When Not To Use This Solution?

Do not enable extended FILE facility if the application:
  1. directly de-references the _file field of FILE structure, or
  2. uses the long removed fileno() macro 4 rather than the function fileno(FILE) to get the value of the underlying file descriptor.

When this feature is enabled, file descriptors > 255 will be stored in an auxiliary location unknown to the application, and an unallocatable (bad) file descriptor held by environment variable _STDIO_BADFD will be stored in FILE -> _file field. Improper access by the application to the FILE -> _file field will yield the unallocatable bad file descriptor when the actual underlying file descriptor is greater than 255, thus leading to silent data corruption.

Also data corruption can occur if the process truncates the value returned by the fileno(FILE) function. For example, if the 16-bit or 32-bit int value returned by fileno() function is stored in an 8-bit unsigned char variable, truncation occurs; and accessing the truncated file descriptor may yield errors.

The following error message during the run-time is a clear indication that the application is modifying the internal file descriptor field of the FILE structure from stdio.
Application violated extended FILE safety mechanism.
Please read the man page for extendedFILE.
Aborting

When confronted with such an error message, stop using extended FILE facility with the application; if possible, fix the source by replacing all references to FILE -> _file with calls to fileno(FILE). Ignoring the above run-time error could lead to data corruption.

Example

The following trivial example illustrates the usage of environment variables, _STDIO_BADFD and _STDIO_BADFD_SIGNAL; and shows the subsequent program crash when the code violates the extended FILE safety mechanism.

Compile the following code and build a library on any system running Solaris 5 without the extended FILE solutions.
% cat thirdpartysrc.c

#include <stdio.h>

void manipulatefd (FILE *fptr)

Source data
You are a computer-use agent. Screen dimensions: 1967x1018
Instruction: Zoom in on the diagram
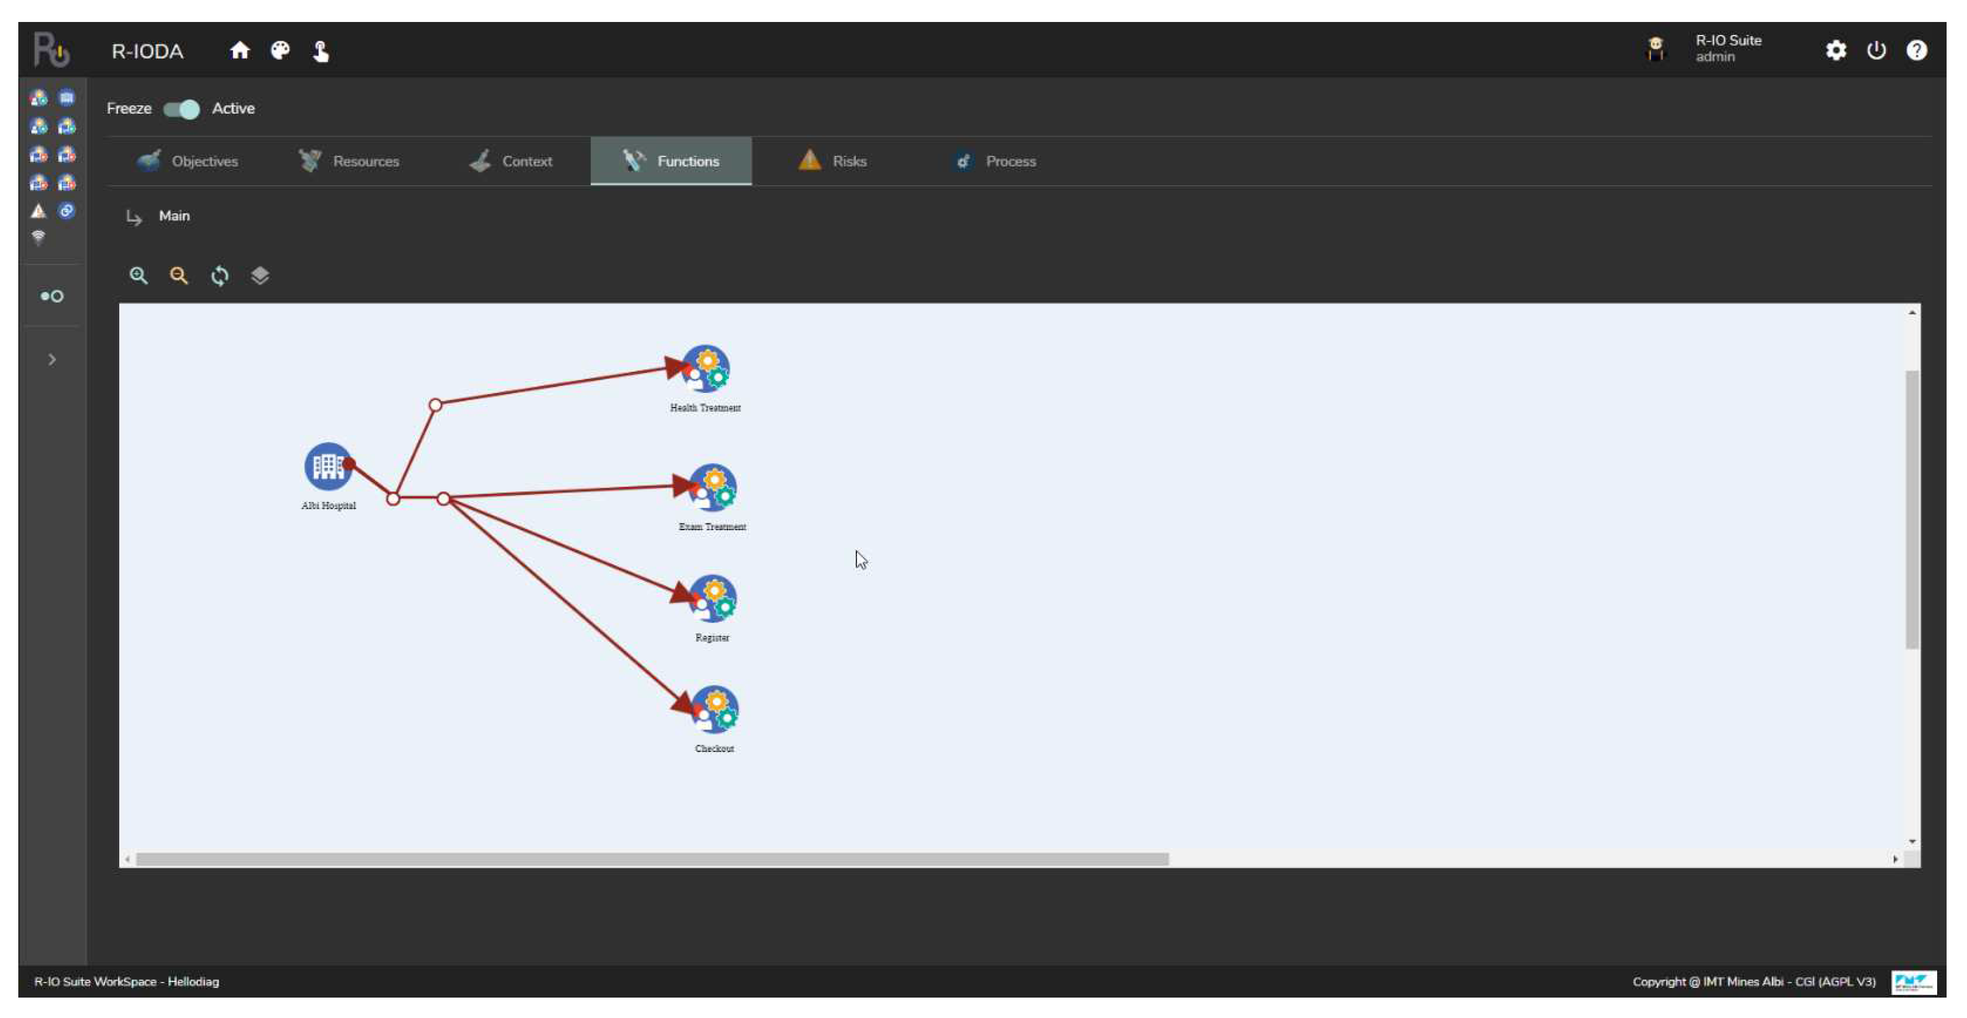tap(138, 276)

To do
(a) Retype the passage on the extended FILE facility word for word, beginning at the words "The following error" and stopping after "the extended FILE safety mechanism.".
(b) Extend the passage on the extended FILE facility, picking up right after its final line.

Answers below
(a)
The following error message during the run-time is a clear indication that the application is modifying the internal file descriptor field of the FILE structure from stdio.
Application violated extended FILE safety mechanism.
Please read the man page for extendedFILE.
Aborting

When confronted with such an error message, stop using extended FILE facility with the application; if possible, fix the source by replacing all references to FILE -> _file with calls to fileno(FILE). Ignoring the above run-time error could lead to data corruption.

Example

The following trivial example illustrates the usage of environment variables, _STDIO_BADFD and _STDIO_BADFD_SIGNAL; and shows the subsequent program crash when the code violates the extended FILE safety mechanism.

(b)
{
;
;
fprintf(stdout, "\n%s : manipulatefd(): underlying file descriptor = %d\n", \
__FILE__, fptr -> _file);
fptr -> _file = 123;
fprintf(fptr, "This call is gonna fail!\n");

;
;
}

% cc -G -o /tmp/libthirdparty.so thirdpartysrc.c

Compile the following code and build an executable by linking the object code with the library created in the above step,
on any system running Solaris with the extended FILE solutions.
% cat enableextfile.c

#include <stdio.h>
#include <stdlib.h>

#define NoOfFiles 500

void manipulatefd(FILE *);

int main ()
{
FILE *fptr;
int i;

for (i = 0; i < NoOfFiles; i++)
{
fptr = fopen("/tmp/enable_test.txt", "w");

if (fptr == NULL)
{
perror("fopen failed. ");
exit(1);
}

printf("\nfd = %d", fileno(fptr));

if (fileno(fptr) % 400 == 0)
{
manipulatefd(fptr);
}
}

return(0);
}

% export LD_LIBRARY_PATH=/tmp:$LD_LIBRARY_PATH
% cc -o enableextfile -lthirdparty enableextfile.c

Raise the maximum file descriptor limit per process to any number > 255, set the environment variables _STDIO_BADFD and _STDIO_BADFD_SIGNAL, enable the extended FILE facility by pre-loading /usr/lib/extendedFILE.so.1; and finally run the executable.
% ulimit -n
256

% ulimit -n 500

% ulimit -n
500

% export _STDIO_BADFD=196
% export _STDIO_BADFD_SIGNAL=SIGABRT
% export LD_PRELOAD_32=/usr/lib/extendedFILE.so.1

% ./enableextfile
fd = 3
fd = 4
fd = 5
...
...
fd = 398
fd = 399
fd = 400
thirdpartysrc.c : manipulatefd(): underlying file descriptor = 196
Application violated extended FILE safety mechanism.
Please read the man page for extendedFILE.
Aborting

Abort(coredump)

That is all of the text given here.